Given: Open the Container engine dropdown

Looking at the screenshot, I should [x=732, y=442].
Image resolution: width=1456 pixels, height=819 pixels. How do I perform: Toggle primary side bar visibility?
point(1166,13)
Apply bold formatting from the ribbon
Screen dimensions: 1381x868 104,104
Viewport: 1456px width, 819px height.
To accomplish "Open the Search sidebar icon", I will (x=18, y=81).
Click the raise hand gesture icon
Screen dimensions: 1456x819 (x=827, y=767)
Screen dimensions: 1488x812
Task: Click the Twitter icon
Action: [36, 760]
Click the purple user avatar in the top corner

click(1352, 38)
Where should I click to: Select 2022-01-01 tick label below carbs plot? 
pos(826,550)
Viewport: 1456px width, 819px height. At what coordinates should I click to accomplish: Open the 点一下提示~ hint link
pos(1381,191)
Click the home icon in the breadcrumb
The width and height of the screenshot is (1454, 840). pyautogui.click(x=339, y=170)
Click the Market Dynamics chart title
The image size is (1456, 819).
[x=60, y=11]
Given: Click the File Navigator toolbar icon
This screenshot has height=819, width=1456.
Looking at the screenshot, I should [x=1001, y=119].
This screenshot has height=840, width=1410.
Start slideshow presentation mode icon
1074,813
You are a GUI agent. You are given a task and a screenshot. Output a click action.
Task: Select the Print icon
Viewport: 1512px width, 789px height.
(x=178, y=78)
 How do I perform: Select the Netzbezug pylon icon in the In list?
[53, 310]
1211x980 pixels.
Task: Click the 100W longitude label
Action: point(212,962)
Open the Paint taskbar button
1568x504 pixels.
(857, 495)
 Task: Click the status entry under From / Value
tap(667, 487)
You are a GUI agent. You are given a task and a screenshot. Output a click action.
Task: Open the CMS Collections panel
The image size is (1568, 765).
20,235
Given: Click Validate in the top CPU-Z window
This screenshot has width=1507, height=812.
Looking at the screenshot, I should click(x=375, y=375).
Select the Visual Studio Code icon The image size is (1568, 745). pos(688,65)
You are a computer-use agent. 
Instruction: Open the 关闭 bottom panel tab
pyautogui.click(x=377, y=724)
□ □ □ □ □
EXERCISE PROMPT => Copy exactly the lines above, from the one containing "Task: Click the status" through the very last line.

RESULT =>
 Task: Click the status entry under From / Value
tap(667, 487)
You are a GUI agent. You are given a task and a screenshot. Output a click action.
Task: Open the CMS Collections panel
The image size is (1568, 765).
20,235
Given: Click Validate in the top CPU-Z window
This screenshot has width=1507, height=812.
Looking at the screenshot, I should click(x=375, y=375).
Select the Visual Studio Code icon The image size is (1568, 745). pos(688,65)
You are a computer-use agent. 
Instruction: Open the 关闭 bottom panel tab
pyautogui.click(x=377, y=724)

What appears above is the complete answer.